• _DATA SUPPLIED_:
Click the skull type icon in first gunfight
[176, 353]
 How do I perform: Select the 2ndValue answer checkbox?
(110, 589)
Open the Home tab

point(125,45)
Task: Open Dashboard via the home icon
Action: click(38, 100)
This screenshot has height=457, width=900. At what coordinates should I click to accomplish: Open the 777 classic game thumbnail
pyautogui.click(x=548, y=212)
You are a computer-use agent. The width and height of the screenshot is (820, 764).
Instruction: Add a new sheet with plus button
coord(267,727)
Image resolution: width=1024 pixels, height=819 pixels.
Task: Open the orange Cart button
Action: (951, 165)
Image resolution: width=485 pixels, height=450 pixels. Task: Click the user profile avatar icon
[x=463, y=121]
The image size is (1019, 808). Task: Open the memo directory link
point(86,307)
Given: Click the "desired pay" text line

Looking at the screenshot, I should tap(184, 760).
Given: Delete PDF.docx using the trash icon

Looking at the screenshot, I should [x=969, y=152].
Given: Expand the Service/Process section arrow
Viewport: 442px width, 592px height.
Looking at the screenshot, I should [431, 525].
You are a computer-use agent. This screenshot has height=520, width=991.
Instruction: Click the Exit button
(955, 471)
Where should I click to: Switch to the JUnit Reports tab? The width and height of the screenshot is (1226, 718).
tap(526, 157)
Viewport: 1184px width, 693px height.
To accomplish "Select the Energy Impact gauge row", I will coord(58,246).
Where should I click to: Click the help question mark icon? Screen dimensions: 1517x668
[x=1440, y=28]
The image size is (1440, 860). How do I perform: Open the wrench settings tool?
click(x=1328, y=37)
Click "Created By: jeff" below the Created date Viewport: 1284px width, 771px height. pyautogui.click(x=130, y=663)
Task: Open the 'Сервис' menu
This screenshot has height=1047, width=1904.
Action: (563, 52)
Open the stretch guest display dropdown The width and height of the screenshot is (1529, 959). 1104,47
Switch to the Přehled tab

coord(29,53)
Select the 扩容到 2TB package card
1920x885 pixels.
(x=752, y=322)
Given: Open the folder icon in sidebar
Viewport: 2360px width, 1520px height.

• _WHAT IS NEEDED_: Reply with nothing but the count of lines in the entries above that contain "computer".

• _RESULT_: 2